start
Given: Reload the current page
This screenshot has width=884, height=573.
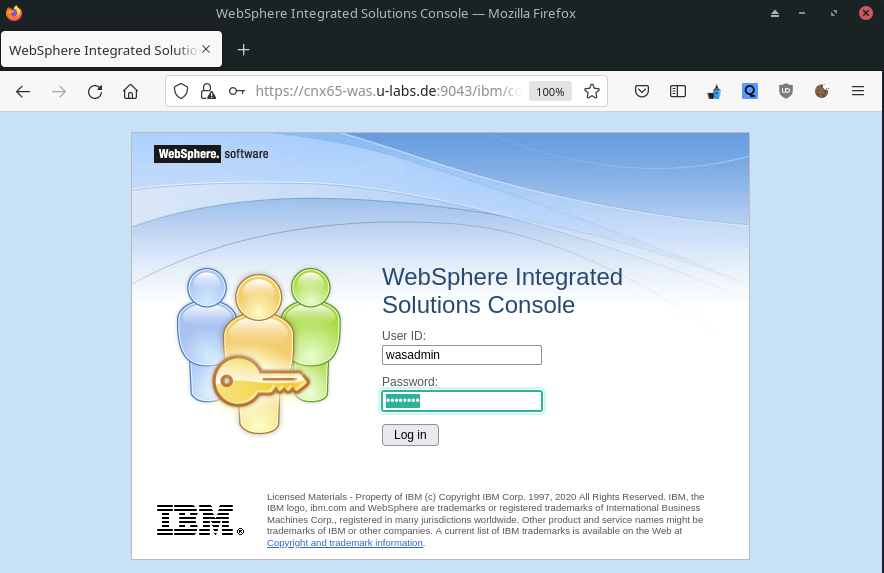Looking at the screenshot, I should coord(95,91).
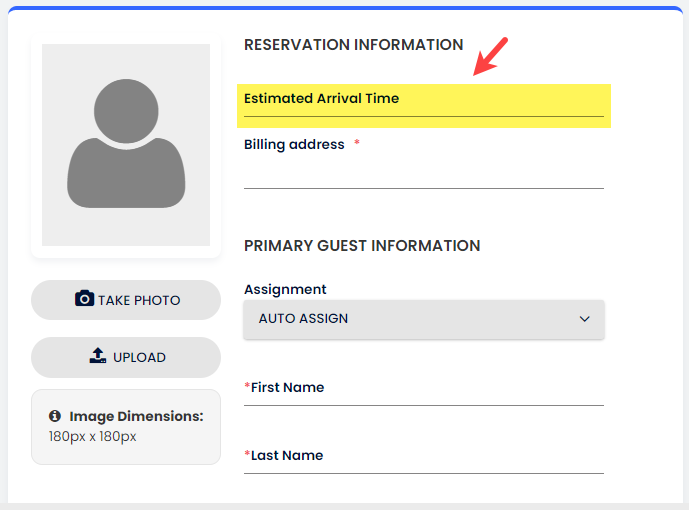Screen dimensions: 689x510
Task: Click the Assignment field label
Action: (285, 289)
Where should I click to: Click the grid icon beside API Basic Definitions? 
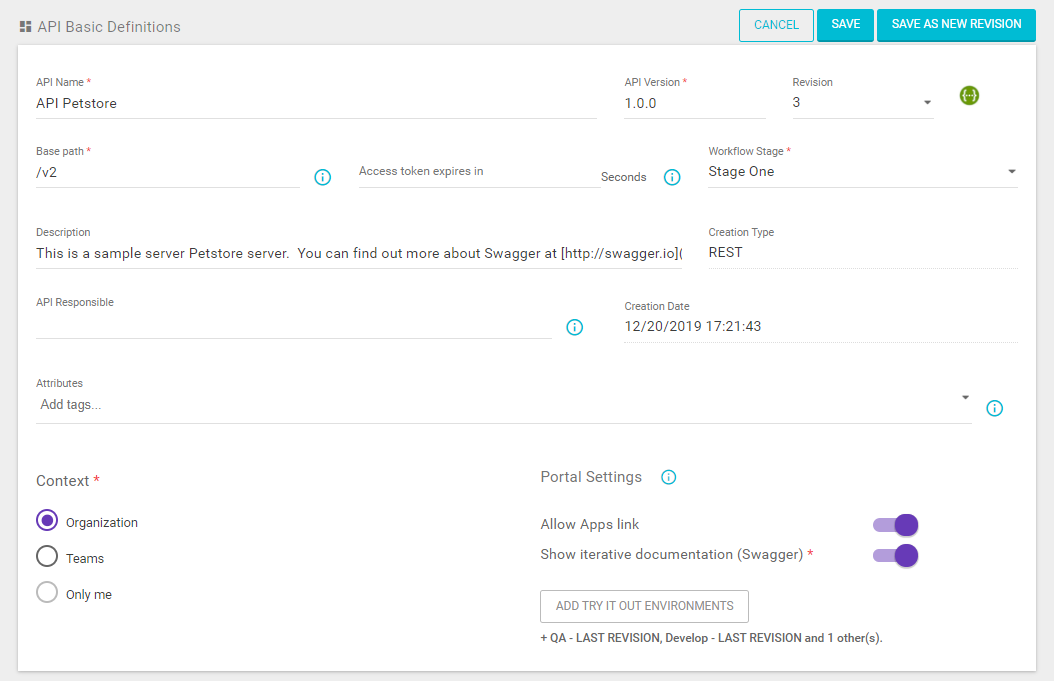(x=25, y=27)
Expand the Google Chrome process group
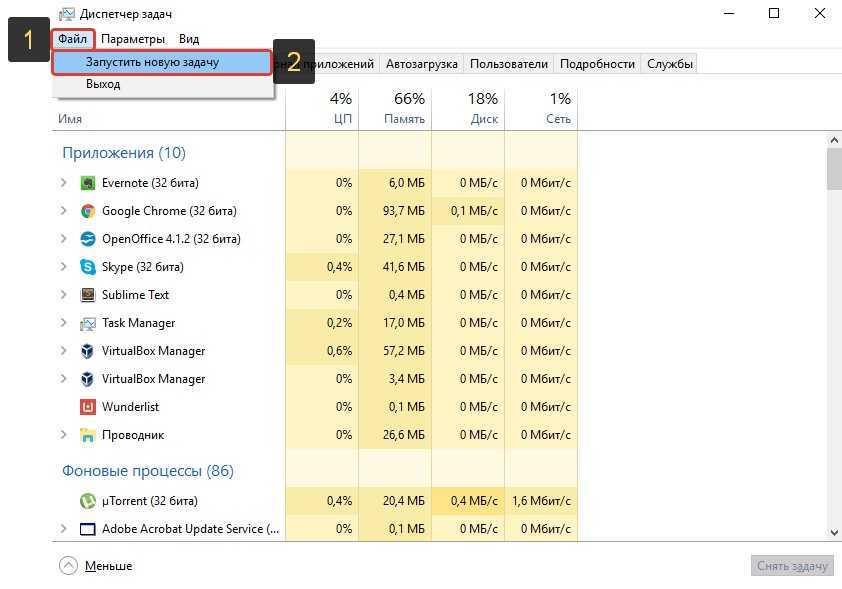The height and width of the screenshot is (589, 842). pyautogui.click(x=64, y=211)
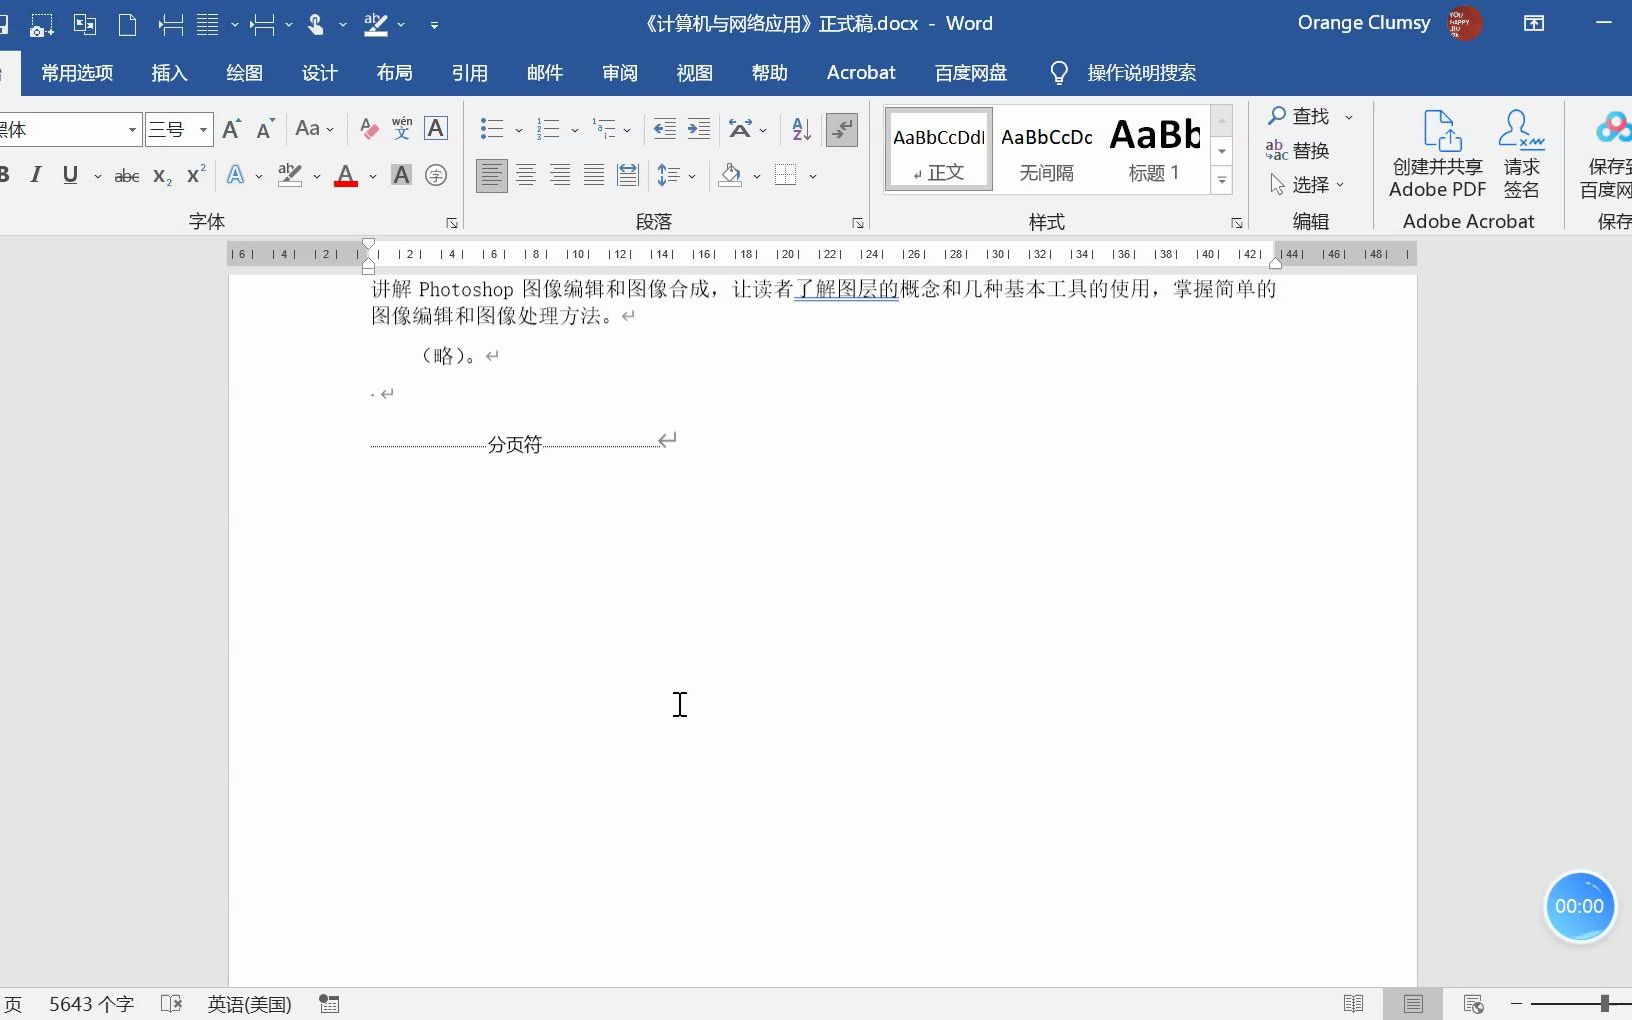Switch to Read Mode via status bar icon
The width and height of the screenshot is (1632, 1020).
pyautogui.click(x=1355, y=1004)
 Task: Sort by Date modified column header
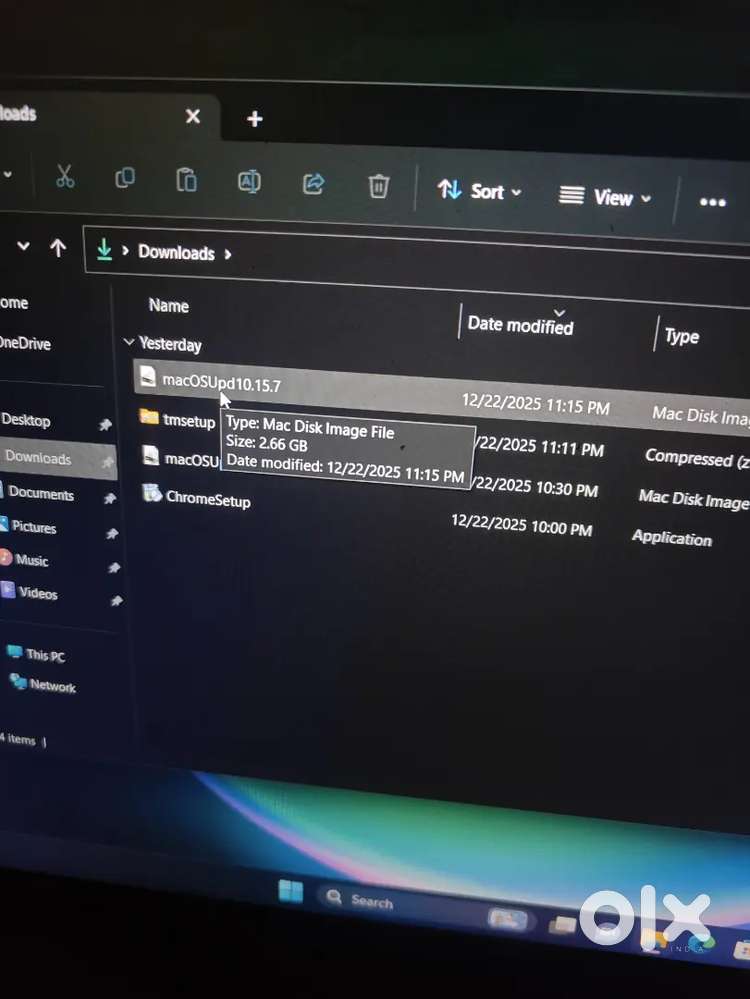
end
Goal: Copy out the data word for word, starting at the line that contains "Where should I" and continuing through the end of the data. Leave the pictures out of your answer.

Full output:
Where should I click to: Click the grid icon beside API Basic Definitions? 
(x=25, y=27)
Expand the Google Chrome process group
The height and width of the screenshot is (589, 842). pyautogui.click(x=64, y=211)
Switch to Read Mode via status bar icon
The width and height of the screenshot is (1632, 1020).
pyautogui.click(x=1355, y=1004)
 Task: Sort by Date modified column header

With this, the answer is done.